Give the devil his due. Governor Spitzer has scored his first big upstate economic development victory.
Beech-Nut Nutrition Corp., the country's second-largest maker of baby
food by sales, will move its corporate headquarters from downtown St.
Louis to eastern New York.
The company is building a $124 million, 650,000-square-foot processing
and manufacturing plant in the town of Florida in New York's Mohawk
Valley. The facility could open in fall 2009, the company said Tuesday.
Beech-Nut, which has about 35 employees in St. Louis, will transfer its
executive offices to upstate New York by August, leaving a small
regional office for sales and customer support in St. Louis.

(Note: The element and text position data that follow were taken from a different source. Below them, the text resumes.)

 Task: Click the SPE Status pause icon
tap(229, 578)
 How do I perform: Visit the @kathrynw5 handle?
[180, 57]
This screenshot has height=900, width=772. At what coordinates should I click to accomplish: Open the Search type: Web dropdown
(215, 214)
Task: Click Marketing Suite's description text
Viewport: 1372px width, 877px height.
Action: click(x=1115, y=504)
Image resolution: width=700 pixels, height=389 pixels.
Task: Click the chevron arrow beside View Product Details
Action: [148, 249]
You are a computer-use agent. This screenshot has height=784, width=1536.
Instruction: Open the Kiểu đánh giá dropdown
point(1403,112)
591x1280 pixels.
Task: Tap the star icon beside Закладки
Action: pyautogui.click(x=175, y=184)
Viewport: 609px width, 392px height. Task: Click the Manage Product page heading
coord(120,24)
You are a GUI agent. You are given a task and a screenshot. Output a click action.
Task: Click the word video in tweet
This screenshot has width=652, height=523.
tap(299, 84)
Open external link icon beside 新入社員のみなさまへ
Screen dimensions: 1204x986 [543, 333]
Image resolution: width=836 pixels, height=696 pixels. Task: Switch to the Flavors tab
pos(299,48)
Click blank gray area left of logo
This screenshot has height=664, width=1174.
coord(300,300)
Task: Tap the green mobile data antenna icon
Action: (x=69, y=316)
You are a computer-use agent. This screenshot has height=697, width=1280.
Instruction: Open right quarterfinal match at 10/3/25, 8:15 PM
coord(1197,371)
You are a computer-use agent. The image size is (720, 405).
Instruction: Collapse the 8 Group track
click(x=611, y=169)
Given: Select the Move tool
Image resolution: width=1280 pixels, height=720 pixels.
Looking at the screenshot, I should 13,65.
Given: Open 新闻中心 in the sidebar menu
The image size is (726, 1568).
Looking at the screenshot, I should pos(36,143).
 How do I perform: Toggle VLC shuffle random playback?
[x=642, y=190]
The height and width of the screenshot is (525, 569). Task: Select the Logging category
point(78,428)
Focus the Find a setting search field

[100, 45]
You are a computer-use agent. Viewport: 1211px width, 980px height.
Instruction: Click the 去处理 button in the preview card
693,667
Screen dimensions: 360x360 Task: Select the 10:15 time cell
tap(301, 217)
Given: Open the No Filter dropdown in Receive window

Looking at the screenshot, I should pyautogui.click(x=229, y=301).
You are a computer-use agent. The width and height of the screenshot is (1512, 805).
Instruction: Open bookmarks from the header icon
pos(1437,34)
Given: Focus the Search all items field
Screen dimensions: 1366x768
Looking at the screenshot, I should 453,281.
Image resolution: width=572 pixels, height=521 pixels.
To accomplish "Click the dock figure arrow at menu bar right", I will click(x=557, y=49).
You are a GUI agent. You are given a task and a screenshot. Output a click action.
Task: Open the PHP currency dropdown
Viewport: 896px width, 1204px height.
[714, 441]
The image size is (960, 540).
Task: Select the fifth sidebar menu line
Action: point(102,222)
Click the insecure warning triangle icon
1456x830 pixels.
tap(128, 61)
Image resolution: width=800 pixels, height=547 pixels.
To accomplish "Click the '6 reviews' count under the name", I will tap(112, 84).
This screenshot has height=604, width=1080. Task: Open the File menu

Not to be outdone, Senator Bruno, ostensible leader of the state GOP, countered with his own economic proposal.
On the same day Governor
Spitzer announced that the state had persuaded a major baby food
company to move its headquarters to an upstate town, Senate Republicans
crowed that they had even better economic news, unveiling a $2 billion
tax cut and capital spending plan they said would create thousands of
new jobs.
Now, I'm all for tax cuts, but it's pretty easy to propose them in a state run by a party for whom they're are as popular as, well, I was going to say killing babies, but that's not a particularly effective argument in this case. And though the New York Sun article didn't mention it, NPR reported today that Bruno's plan also calls for a lot of state spending for infrastructure including his famous plan for intrastate high-speed rail.
As I've posted before, spending tax money on passenger rail as an economic development tool is a foolish, foolish notion. But, Senator Bruno's economic views are, to say the least, catholic.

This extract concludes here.